> [CONSIGNE 1]:
Dans le texte fourni, recopiez le passage qui commence à « Lors de la procédure » et se termine à « contre les appelants. », en remplaçant « amende » par « sanction pécuniaire ».
> [CONSIGNE 2]:
D'après le texte fourni, à quelle date s'est tenue la conférence de presse sur les marches du palais de justice de Toronto ?

> [TEXTE FOURNI]:
◇ ◇ ◇ ◇ ◇

Après examen, la Cour suprême du Canada a déterminé qu'elle ne suivrait pas la norme de la « malveillance véritable » énoncée dans la célèbre affaire de la Cour suprême des États-Unis de New York Times Co. v. Sullivan[2].

Les faits[modifier | modifier le code]

Le 17 septembre 1984, Morris Manning, un avocat travaillant pour l'Église de scientologie, et des représentants de cette Église ont tenu une conférence de presse sur les marches du palais de justice de Toronto. Manning, vêtu de sa toge d'avocat, a lu et commenté les allégations contenues dans un avis de requête de l'Église de scientologie, a fait savoir son intention d'intenter une procédure pénale pour outrage au tribunal à l'encontre d'un procureur de la Couronne, Casey Hill. La requête alléguait que Hill avait induit un juge en erreur et avait enfreint les ordonnances scellant certains documents appartenant à la Scientologie dans l'affaire R. c. Église de Scientologie de Toronto.

Au moment où la déclaration diffamatoire a été faite, Casey Hill travaillait comme avocat au Bureau des avocats de la Couronne, Division criminelle du ministère du Procureur général de la province de l'Ontario. Il avait donné des conseils à la Police provinciale de l'Ontario concernant un mandat obtenu le 1er mars 1983 qui autorisait une perquisition les 3 et 4 mars 1983 d'environ 250 000 documents, comprenant plus de 2 millions de pages de matériel, lesquels ont été saisis. Ces documents étaient entreposés dans quelque 900 boîtes dans un immeuble de la Police provinciale de l'Ontario à Toronto

Lors de la procédure pour outrage au cours de laquelle les appelants demandaient une amende ou une peine d'emprisonnement contre le défendeur, les allégations contre Hill ont été jugées complètement fausses et sans fondement. Hill a donc intenté une poursuite en dommages-intérêts en diffamation contre les appelants.

◇ ◇ ◇ ◇ ◇

> [ENTRÉES PRÉSENTÉES]:
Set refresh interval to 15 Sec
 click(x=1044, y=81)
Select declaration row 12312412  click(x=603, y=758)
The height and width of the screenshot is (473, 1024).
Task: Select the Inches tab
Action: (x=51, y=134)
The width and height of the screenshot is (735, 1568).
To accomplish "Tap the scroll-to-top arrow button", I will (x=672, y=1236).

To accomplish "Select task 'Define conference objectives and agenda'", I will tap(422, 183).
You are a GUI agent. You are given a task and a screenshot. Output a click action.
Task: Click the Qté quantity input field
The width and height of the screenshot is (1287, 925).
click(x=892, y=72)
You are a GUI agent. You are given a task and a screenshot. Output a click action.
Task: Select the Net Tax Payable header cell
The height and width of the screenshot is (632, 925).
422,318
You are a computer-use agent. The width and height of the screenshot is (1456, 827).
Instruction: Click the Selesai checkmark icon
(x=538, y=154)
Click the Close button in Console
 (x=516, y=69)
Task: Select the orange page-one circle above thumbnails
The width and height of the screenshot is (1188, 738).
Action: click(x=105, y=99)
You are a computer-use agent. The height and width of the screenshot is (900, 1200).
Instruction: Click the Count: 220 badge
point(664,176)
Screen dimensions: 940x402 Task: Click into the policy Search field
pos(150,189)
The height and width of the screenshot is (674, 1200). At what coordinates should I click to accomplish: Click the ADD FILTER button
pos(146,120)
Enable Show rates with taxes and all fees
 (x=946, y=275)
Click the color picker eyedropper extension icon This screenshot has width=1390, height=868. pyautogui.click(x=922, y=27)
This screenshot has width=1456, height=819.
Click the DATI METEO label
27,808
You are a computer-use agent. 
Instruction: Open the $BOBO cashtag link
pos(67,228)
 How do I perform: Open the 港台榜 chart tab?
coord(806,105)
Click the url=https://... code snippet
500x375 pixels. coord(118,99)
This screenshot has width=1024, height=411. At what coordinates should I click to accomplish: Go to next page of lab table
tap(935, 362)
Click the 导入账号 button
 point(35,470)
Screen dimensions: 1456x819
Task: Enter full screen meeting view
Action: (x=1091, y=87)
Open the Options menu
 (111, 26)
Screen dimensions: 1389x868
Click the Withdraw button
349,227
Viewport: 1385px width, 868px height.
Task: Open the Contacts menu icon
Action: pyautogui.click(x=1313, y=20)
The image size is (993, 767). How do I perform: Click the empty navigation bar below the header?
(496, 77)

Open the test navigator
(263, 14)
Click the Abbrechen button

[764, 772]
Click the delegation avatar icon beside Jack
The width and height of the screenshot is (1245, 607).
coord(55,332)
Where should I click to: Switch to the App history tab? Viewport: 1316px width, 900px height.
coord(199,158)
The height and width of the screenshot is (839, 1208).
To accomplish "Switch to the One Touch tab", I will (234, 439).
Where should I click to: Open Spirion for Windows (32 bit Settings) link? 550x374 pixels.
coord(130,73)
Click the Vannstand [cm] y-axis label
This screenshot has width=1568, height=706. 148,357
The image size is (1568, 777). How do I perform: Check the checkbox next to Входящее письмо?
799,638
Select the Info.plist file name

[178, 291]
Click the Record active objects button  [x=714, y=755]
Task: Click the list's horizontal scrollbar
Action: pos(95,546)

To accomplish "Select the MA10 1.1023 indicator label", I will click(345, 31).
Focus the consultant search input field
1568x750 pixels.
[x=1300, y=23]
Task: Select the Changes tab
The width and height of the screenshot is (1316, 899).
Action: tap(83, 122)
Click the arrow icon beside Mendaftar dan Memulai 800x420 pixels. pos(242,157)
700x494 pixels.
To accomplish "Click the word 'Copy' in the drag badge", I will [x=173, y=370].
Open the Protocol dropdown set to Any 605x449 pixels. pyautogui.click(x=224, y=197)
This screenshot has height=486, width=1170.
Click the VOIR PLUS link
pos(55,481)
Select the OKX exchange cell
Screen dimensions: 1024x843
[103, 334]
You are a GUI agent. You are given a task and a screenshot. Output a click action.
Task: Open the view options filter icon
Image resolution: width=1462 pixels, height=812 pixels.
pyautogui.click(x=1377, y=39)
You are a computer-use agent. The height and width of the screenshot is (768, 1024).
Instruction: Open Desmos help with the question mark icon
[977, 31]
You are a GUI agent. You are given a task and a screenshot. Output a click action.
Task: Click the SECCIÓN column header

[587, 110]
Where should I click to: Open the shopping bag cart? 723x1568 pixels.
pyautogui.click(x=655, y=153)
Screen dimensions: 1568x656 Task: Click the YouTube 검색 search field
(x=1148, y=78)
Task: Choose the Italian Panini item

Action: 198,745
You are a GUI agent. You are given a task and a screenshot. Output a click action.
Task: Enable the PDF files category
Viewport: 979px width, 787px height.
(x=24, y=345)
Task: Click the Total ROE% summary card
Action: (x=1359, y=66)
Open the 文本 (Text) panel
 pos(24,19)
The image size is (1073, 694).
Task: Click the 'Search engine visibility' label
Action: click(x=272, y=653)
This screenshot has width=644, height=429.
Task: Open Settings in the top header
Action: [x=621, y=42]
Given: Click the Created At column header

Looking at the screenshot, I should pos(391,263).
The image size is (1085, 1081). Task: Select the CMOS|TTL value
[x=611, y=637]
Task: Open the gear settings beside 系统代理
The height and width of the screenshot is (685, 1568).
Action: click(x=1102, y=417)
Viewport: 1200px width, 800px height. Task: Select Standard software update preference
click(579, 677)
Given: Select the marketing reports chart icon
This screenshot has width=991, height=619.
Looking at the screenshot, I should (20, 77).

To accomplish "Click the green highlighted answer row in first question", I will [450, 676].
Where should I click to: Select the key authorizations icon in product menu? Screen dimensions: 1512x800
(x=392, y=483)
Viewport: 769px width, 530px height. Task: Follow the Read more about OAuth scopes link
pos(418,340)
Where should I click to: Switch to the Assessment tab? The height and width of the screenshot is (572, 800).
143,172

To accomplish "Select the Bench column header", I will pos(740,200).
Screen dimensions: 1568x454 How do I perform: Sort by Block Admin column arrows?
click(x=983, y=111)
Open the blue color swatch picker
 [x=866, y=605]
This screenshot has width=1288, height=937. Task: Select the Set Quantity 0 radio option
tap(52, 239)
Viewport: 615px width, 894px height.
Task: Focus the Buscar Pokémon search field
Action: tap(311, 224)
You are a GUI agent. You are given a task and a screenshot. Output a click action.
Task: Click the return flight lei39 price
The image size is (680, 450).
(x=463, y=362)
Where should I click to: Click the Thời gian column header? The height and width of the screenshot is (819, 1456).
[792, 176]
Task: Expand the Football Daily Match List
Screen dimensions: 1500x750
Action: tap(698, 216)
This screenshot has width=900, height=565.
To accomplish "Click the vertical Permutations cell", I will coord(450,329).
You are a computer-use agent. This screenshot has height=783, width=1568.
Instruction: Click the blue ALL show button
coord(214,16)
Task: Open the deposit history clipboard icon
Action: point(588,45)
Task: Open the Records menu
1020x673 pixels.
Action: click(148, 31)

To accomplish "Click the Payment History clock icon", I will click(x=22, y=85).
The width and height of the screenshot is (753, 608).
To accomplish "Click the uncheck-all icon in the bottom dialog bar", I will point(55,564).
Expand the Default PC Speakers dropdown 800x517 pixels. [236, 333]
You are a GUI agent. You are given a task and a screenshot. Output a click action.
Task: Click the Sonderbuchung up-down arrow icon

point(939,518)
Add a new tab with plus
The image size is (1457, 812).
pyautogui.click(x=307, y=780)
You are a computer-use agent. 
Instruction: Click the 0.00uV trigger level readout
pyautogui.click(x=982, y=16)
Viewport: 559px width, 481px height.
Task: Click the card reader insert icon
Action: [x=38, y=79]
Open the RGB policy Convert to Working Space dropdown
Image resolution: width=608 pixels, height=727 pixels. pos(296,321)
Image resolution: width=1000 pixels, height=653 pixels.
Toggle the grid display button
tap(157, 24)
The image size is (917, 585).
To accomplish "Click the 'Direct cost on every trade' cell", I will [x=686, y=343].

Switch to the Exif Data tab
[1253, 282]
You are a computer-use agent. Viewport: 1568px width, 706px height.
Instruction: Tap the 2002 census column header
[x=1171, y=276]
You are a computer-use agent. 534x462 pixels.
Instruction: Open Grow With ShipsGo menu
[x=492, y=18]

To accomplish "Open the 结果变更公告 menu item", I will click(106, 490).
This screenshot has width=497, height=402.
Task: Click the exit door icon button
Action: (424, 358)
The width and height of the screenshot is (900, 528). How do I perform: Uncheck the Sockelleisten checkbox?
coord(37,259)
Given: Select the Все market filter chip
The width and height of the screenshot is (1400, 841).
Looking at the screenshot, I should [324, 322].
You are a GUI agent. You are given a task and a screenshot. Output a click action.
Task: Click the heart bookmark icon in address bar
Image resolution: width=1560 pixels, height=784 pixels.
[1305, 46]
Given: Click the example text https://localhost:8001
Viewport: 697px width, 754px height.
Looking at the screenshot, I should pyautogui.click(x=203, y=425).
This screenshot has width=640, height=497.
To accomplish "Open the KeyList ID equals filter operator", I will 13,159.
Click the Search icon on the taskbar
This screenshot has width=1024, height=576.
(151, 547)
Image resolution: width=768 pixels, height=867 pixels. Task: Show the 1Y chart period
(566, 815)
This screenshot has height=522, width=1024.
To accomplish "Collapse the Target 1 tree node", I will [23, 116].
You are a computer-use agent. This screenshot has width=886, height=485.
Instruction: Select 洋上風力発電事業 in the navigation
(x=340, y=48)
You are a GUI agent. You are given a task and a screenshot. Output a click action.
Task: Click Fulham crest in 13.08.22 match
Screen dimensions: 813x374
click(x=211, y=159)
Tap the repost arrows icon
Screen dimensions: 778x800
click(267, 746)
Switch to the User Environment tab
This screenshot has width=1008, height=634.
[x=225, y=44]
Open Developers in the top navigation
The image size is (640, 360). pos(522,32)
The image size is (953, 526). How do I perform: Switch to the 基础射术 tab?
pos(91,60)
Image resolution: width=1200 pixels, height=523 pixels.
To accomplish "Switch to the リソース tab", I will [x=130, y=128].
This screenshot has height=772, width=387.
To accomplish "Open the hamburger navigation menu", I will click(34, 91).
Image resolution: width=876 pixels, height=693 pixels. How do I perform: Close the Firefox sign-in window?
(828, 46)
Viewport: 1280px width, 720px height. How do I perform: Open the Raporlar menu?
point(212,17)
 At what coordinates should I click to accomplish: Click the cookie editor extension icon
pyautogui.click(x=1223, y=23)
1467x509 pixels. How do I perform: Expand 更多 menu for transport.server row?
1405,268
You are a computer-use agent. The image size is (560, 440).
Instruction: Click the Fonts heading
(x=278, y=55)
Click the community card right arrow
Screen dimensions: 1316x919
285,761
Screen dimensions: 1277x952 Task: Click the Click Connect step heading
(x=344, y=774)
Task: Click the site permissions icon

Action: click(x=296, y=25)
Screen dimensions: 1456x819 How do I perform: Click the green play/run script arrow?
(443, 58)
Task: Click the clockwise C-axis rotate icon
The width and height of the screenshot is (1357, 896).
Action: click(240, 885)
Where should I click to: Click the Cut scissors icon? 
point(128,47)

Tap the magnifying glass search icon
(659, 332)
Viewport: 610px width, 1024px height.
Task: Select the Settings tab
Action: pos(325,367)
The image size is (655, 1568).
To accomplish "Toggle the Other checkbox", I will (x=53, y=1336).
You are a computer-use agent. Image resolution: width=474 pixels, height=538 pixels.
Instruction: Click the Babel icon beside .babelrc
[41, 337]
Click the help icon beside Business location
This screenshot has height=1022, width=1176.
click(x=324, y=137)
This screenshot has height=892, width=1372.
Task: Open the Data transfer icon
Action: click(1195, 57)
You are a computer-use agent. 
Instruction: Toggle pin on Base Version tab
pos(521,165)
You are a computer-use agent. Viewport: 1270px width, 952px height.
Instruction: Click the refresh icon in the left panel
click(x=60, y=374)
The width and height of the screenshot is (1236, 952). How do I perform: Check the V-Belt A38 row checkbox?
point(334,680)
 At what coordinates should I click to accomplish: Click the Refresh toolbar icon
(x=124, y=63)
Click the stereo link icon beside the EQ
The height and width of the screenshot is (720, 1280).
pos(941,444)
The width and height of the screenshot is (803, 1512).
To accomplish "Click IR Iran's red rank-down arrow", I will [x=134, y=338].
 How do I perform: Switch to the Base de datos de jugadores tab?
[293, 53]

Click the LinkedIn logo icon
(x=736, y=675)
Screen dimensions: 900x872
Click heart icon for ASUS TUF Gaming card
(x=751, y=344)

◇ ◇ ◇ ◇ ◇

> [RÉPONSE RÉDIGÉE 1]:
Lors de la procédure pour outrage au cours de laquelle les appelants demandaient une sanction pécuniaire ou une peine d'emprisonnement contre le défendeur, les allégations contre Hill ont été jugées complètement fausses et sans fondement. Hill a donc intenté une poursuite en dommages-intérêts en diffamation contre les appelants.

> [RÉPONSE RÉDIGÉE 2]:
Elle s'est tenue le 17 septembre 1984.